Input: A = 1000000000, B = 2000000000
Output: 1500000000.000000
Explanation: (A + B)/2 = (1000000000+ 2000000000)/2 = 1500000000.000000

Input: A = 2000000000, B = 2000000001
Output: 2000000000.500000
Explanation: (A + B)/2 = (2000000000 + 2000000001)/2 = 2000000000.500000

Approach: To solve the problem, follow the below idea:

We know that average of two numbers A and B = (A + B) / 2 but if we try to compute the sum of A and B, it will lead to an overflow. So, we need to apply a different formula to compute the average. Since average of A and B is half of the sum of A and B. We can also compute average as (A/2) + (B/2).

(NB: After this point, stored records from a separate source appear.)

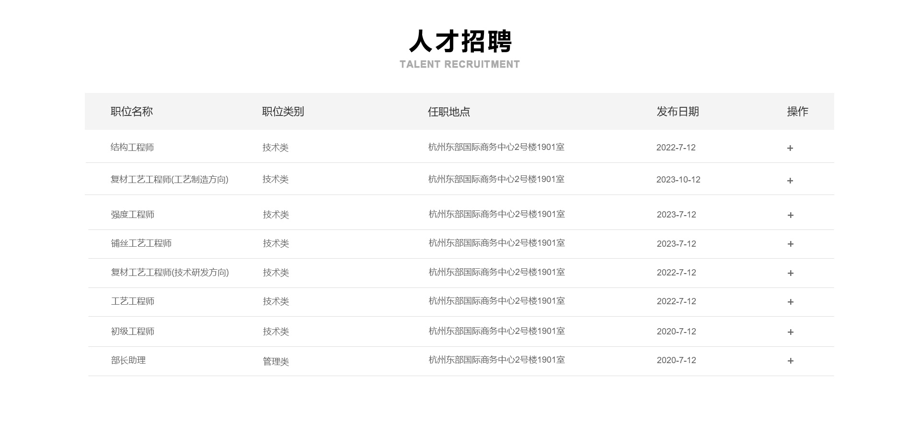The height and width of the screenshot is (424, 920).
Task: Expand 复材工艺工程师(技术研发方向) plus icon
Action: [791, 273]
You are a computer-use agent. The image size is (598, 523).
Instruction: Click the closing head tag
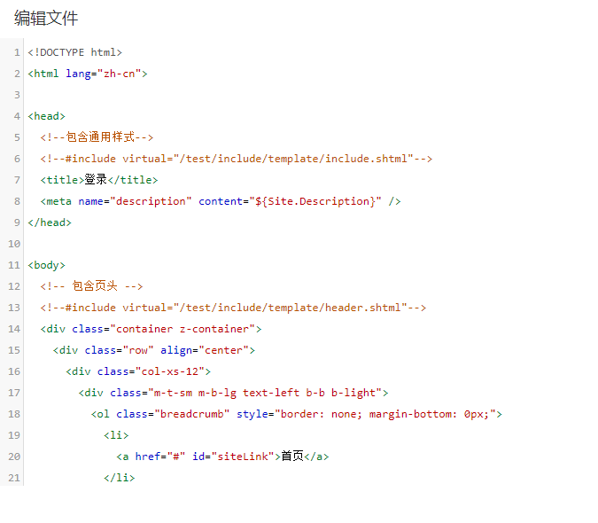(50, 222)
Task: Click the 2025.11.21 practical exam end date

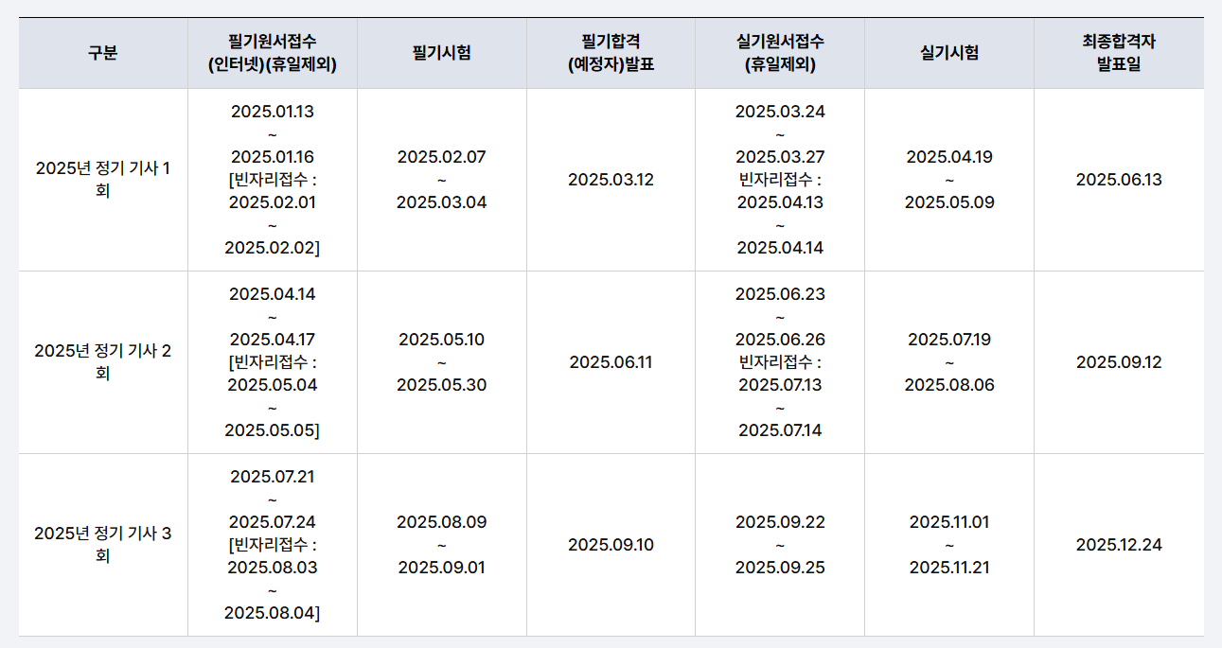Action: pos(948,568)
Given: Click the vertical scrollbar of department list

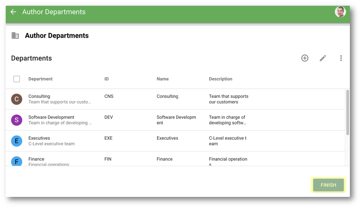Looking at the screenshot, I should 347,113.
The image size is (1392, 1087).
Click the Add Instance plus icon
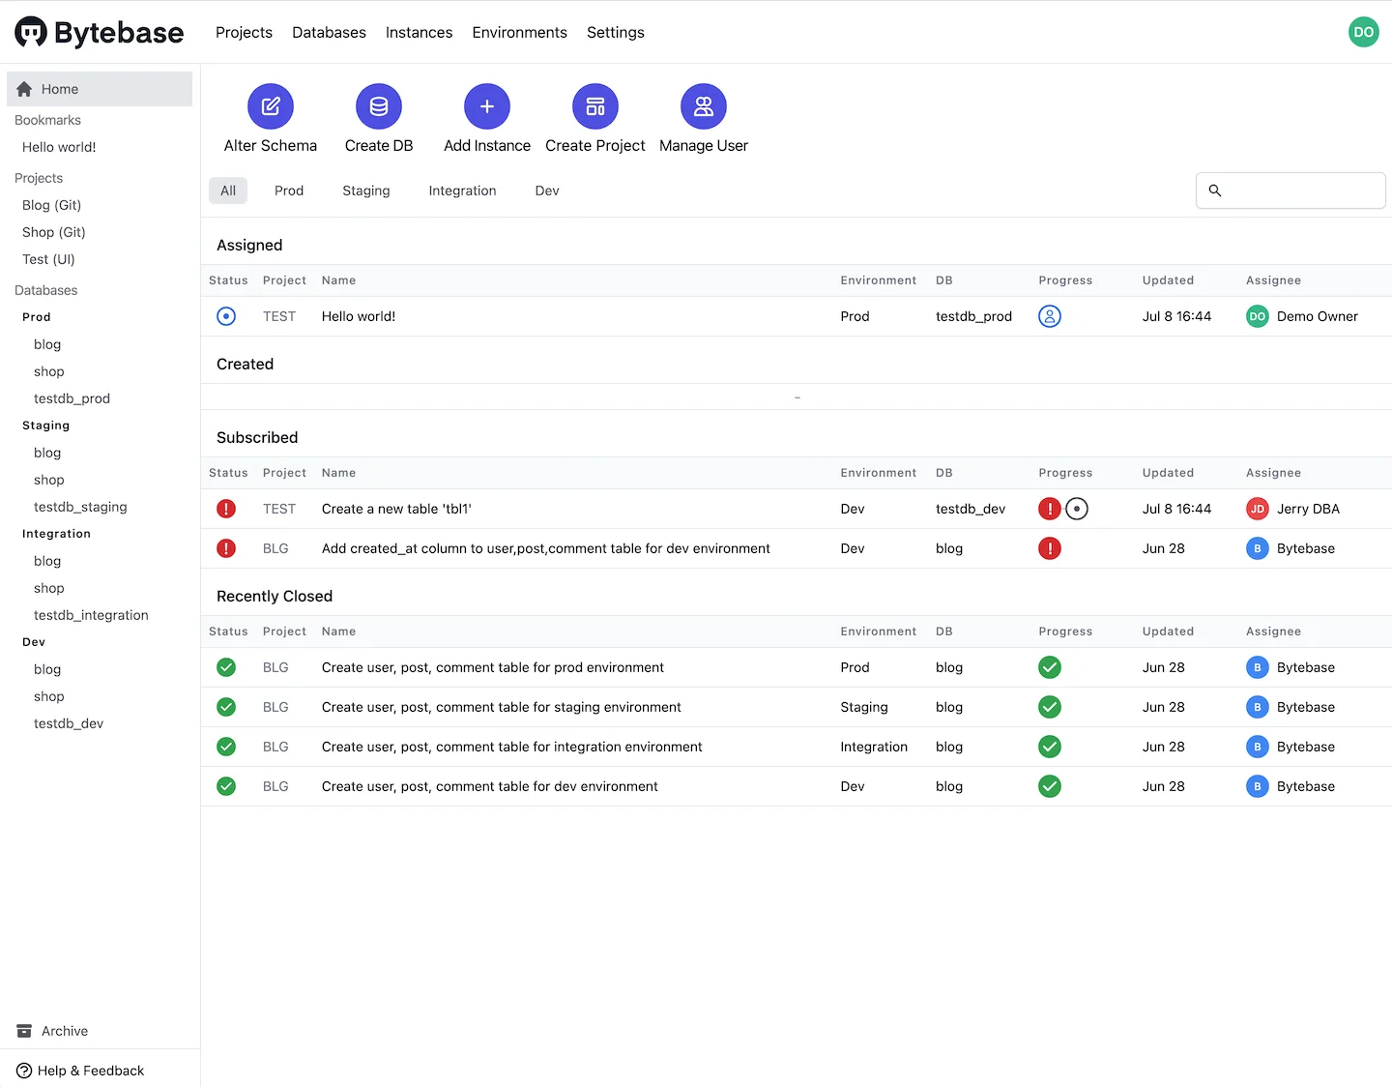pos(487,106)
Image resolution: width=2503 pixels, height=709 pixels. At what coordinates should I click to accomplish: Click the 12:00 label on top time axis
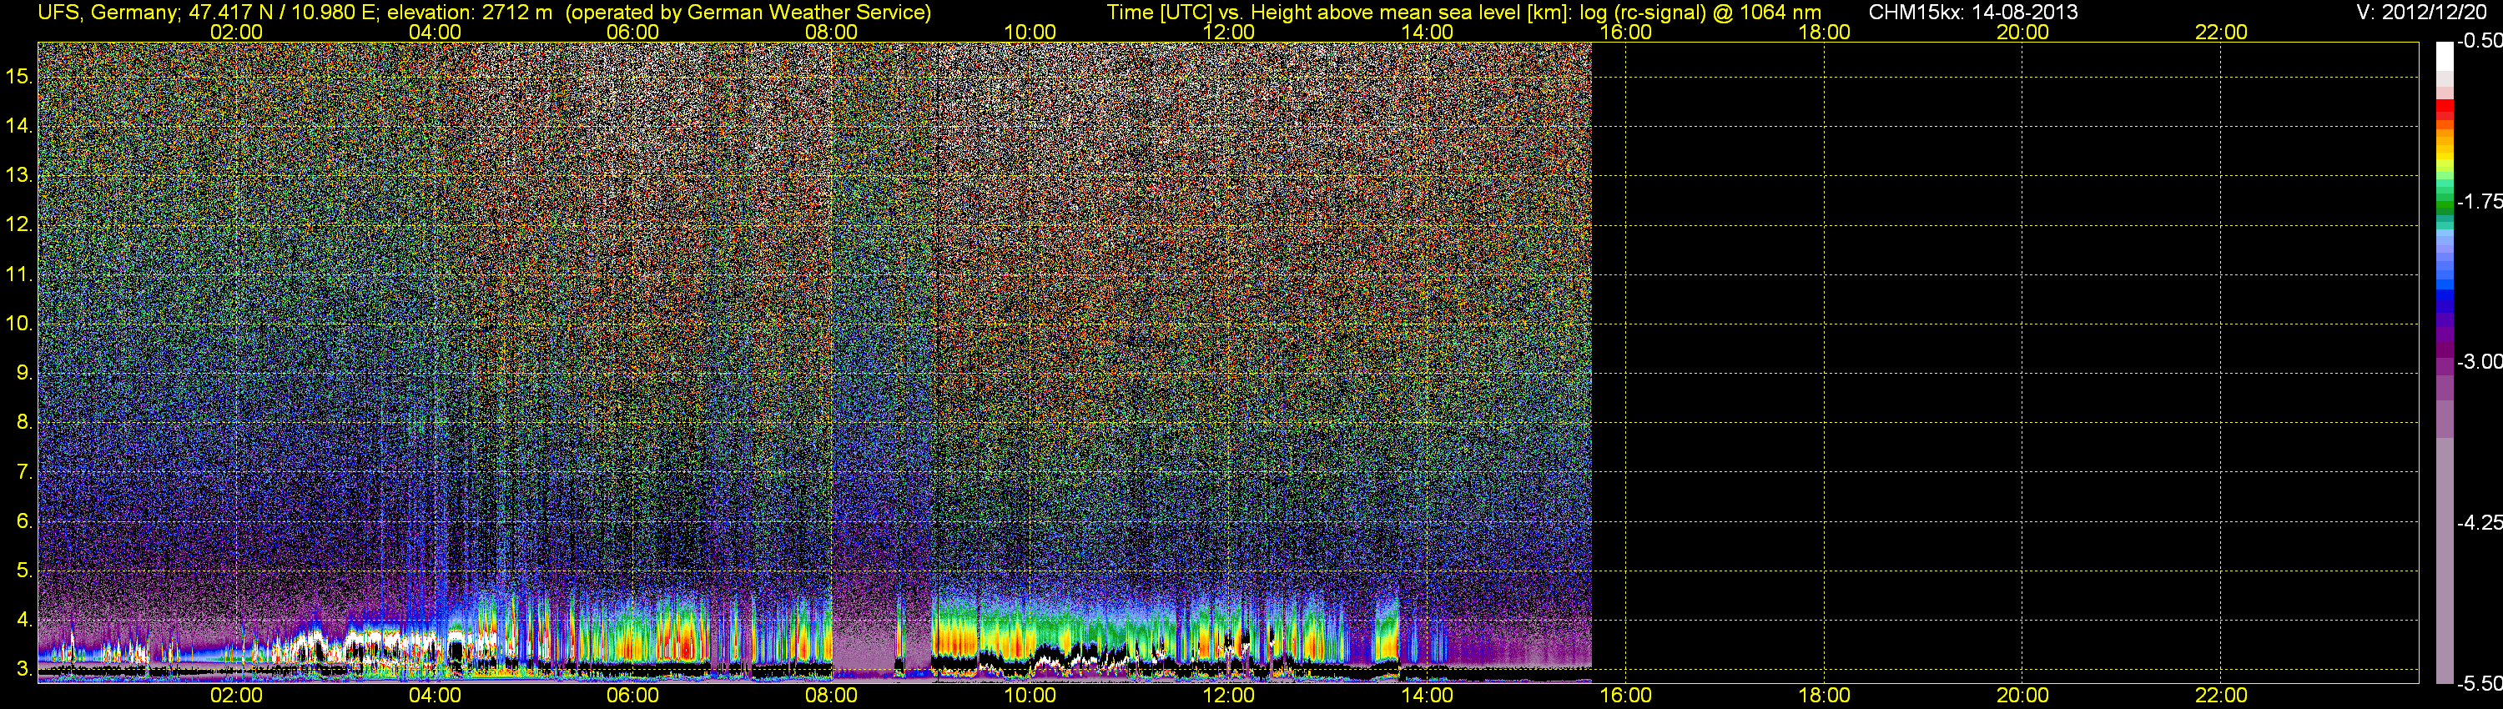click(1229, 32)
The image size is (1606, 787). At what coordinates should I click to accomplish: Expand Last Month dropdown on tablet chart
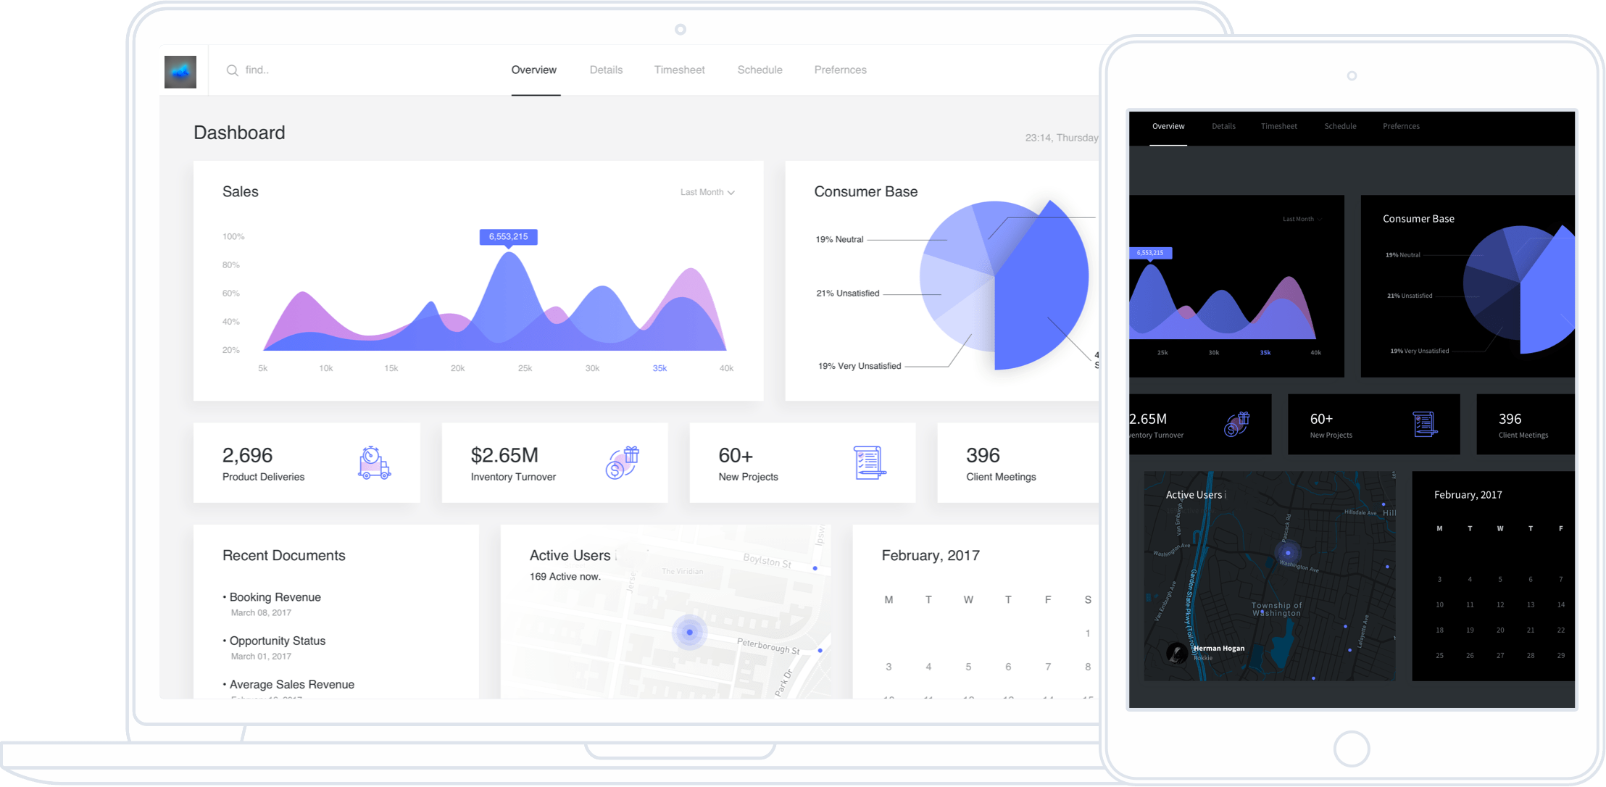[x=1302, y=219]
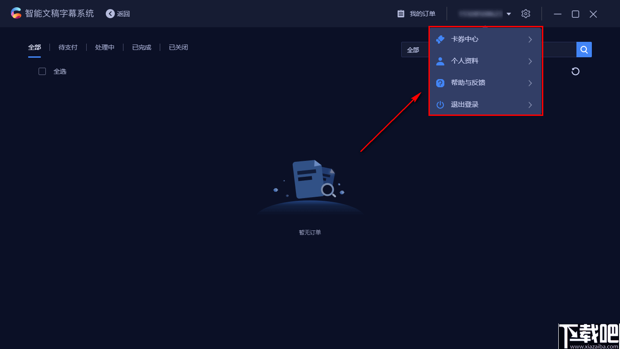Click the 返回 back button
620x349 pixels.
(x=118, y=14)
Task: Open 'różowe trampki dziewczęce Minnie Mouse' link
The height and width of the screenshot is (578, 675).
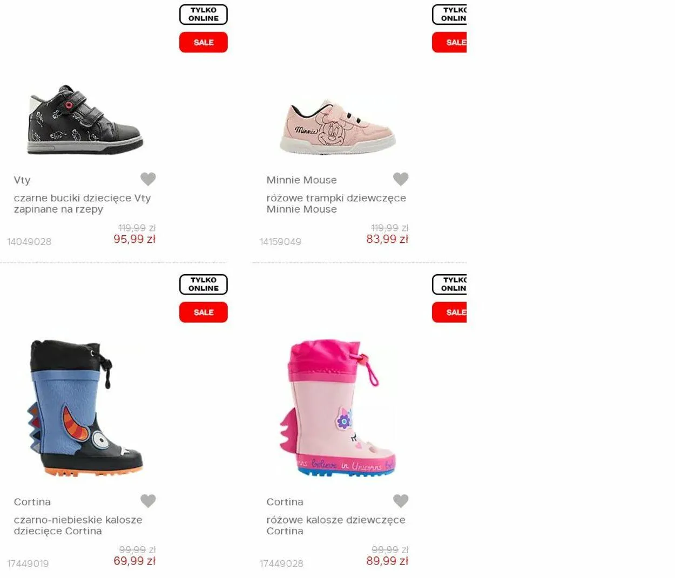Action: (336, 203)
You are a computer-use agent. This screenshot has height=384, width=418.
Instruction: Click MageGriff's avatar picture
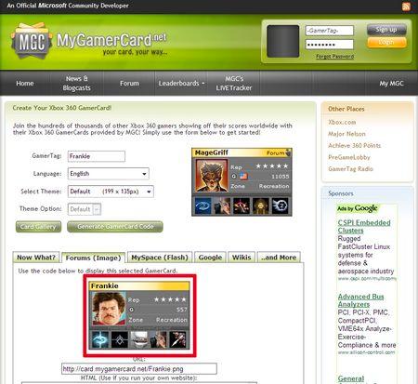[x=212, y=176]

Below is the implementation of the approach:

C++
#include <iostream>
using namespace std;

// Function to compute average of two numbers
double computeAverage(int a, int b) {
    return (a / 2.0) + (b / 2.0);
}

// Driver code
int main() {
    // Assigning maximum integer value
    int a = 2000000000, b = 2000000001;

    // Function to get the average of 2 numbers
    printf("Average: %.6f", computeAverage(a, b));
    return 0;
}
Java
// Java code to compute
// average of two numbers
import java.io.*;

class GFG {

    // Function to compute average of two numbers
    static double computeAverage(int a, int b)
    {
        return (a / 2.0) + (b / 2.0);
    }

    // Driver code
    public static void main(String[] args)
    {
        // Assigning maximum integer value
        int a = 2000000000, b = 2000000001;

        // Function to get the average of 2 numbers
        System.out.printf("Average: %.6f", computeAverage(a, b));
    }
}
Python
# Function to compute average of two numbers
def compute_average(a, b):
    return (a / 2.0) + (b / 2.0)

# Assigning maximum integer value
a, b = 2000000000, 2000000001

# Function to get the average of 2 numbers
print("Average: {:.6f}".format(compute_average(a, b)))
C#
using System;

class Program
{
    // Function to compute average of two numbers
    static double ComputeAverage(int a, int b)
    {
        return (a / 2.0) + (b / 2.0);
    }

    // Driver code
    static void Main()
    {
        // Assigning maximum integer value
        int a = 2000000000, b = 2000000001;

        // Function to get the average of 2 numbers
        Console.WriteLine("Average: {0:F6}", ComputeAverage(a, b));
    }
}
JavaScript
// Function to compute average of two numbers
function computeAverage(a, b) {
    // Using floating-point division to ensure accurate average
    return (a / 2.0) + (b / 2.0);
}

// Main function
function main() {
    // Assigning maximum integer value
    const a = 2000000000, b = 2000000001;

    // Call the computeAverage function to get the average of two numbers
    console.log("Average:", computeAverage(a, b).toFixed(6));
}

// Call the main function to execute the program
main();

Output
Average: 2000000000.500000

Time Complexity: O(1), the code will run in a constant time.
Auxiliary Space: O(1), no extra space is required, so it is a constant.

Approach 2:

We can also calculate the average of two numbers A and B using the formula: A + (B – A)/2.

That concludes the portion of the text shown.